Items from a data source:
○ ○ ○ ○

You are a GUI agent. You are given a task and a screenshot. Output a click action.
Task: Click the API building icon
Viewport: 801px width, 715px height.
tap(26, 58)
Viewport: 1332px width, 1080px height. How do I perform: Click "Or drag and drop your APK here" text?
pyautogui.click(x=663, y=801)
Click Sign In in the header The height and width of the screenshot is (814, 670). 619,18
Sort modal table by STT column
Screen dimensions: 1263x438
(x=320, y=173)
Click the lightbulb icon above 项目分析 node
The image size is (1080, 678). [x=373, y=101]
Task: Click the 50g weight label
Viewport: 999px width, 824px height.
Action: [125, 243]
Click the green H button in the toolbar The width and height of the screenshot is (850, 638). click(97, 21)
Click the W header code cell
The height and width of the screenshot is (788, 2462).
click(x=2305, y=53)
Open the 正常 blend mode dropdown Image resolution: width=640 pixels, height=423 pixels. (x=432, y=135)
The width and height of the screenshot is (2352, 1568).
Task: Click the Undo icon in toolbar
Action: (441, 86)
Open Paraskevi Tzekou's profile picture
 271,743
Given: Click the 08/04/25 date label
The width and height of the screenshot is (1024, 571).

○ ○ ○ ○

* _Exercise description_
All lines from the one with "Screen dimensions: 1263x438" through the end of the records need to be copied exactly, and no other lines.

* _Solution for this task_
Screen dimensions: 1263x438
(x=320, y=173)
Click the lightbulb icon above 项目分析 node
The image size is (1080, 678). [x=373, y=101]
Task: Click the 50g weight label
Viewport: 999px width, 824px height.
Action: [125, 243]
Click the green H button in the toolbar The width and height of the screenshot is (850, 638). click(97, 21)
Click the W header code cell
The height and width of the screenshot is (788, 2462).
click(x=2305, y=53)
Open the 正常 blend mode dropdown Image resolution: width=640 pixels, height=423 pixels. (x=432, y=135)
The width and height of the screenshot is (2352, 1568).
Task: Click the Undo icon in toolbar
Action: (441, 86)
Open Paraskevi Tzekou's profile picture
 271,743
Given: Click the 08/04/25 date label
The width and height of the screenshot is (1024, 571).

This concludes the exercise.